[[ Dataset records, beginning ]]

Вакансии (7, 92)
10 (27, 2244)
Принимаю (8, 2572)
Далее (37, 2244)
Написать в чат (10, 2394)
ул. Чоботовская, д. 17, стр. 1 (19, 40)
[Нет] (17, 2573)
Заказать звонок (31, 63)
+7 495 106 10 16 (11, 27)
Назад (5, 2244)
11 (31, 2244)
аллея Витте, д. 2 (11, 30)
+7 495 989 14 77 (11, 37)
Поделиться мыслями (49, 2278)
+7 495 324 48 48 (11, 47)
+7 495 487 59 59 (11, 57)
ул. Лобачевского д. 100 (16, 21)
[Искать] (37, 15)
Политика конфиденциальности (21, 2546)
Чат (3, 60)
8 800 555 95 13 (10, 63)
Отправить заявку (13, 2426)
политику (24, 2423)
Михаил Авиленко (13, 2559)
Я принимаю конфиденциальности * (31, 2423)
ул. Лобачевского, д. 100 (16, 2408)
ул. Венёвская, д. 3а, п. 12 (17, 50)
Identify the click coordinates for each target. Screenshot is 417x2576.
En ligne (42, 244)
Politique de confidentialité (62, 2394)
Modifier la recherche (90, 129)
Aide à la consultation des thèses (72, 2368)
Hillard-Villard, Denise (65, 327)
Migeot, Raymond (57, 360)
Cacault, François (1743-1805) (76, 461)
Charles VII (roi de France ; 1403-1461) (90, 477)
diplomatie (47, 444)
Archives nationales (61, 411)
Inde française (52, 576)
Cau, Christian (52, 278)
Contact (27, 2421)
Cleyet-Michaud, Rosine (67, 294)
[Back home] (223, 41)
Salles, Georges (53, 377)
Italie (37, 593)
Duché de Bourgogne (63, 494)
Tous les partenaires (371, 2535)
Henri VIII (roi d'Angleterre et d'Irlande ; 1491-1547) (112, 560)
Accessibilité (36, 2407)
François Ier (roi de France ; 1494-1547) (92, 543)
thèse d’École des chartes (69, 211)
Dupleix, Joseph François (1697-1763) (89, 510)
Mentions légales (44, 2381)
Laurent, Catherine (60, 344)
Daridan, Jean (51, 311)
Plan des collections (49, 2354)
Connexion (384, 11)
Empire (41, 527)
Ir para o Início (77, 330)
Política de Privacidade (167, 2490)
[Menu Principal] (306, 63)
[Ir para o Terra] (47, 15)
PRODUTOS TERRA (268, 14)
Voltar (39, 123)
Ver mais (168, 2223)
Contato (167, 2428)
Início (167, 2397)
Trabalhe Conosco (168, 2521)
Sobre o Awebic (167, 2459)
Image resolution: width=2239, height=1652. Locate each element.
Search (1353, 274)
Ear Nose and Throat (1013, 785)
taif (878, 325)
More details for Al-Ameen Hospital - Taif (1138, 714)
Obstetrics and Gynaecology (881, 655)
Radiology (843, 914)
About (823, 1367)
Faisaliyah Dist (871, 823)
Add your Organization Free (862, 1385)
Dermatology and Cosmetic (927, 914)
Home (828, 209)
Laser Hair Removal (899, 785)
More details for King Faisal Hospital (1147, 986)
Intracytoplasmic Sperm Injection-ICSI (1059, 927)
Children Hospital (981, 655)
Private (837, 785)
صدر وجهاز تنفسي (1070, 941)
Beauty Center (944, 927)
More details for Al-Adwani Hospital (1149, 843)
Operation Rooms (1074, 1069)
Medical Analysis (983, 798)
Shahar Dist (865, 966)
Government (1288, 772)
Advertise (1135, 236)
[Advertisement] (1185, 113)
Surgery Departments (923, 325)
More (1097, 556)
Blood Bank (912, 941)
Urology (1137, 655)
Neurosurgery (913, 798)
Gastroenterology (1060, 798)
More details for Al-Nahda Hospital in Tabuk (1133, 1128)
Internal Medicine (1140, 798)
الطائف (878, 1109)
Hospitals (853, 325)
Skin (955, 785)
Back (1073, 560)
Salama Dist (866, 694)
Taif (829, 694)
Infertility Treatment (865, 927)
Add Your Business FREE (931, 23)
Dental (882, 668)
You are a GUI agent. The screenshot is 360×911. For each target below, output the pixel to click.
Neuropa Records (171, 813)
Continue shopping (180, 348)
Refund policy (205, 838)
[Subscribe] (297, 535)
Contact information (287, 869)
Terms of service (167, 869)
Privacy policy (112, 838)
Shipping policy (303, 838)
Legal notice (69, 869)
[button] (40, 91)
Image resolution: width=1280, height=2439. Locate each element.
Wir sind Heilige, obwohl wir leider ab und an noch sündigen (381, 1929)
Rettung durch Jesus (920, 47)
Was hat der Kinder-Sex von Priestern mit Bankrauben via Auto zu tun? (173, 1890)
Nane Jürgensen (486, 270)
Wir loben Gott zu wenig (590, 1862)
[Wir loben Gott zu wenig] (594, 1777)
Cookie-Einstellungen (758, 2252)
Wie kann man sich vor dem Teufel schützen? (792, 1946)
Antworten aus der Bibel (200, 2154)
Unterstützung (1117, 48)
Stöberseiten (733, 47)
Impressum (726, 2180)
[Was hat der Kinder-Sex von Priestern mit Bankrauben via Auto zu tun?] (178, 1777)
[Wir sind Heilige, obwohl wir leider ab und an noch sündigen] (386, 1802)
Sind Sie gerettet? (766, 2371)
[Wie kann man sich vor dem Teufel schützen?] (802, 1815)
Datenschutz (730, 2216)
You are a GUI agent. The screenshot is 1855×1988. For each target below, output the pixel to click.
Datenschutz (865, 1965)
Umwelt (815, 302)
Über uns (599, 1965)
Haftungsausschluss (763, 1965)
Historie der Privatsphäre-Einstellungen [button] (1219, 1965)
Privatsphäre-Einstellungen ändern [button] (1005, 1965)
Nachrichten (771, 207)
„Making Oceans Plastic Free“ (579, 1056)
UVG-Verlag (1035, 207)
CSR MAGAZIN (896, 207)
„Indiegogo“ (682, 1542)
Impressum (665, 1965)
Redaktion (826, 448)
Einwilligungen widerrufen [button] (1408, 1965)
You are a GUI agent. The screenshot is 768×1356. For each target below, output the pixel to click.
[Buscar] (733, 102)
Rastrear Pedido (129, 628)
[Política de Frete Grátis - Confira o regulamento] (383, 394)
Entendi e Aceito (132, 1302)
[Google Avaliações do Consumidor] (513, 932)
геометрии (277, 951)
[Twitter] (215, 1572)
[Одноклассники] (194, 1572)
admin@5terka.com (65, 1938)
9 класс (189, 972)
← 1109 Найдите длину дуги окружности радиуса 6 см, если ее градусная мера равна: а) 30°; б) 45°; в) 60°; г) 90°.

[[ Dataset records, end ]]

For the records above, state how many lines include "resolution", giving no more than the number.

## Answer section
2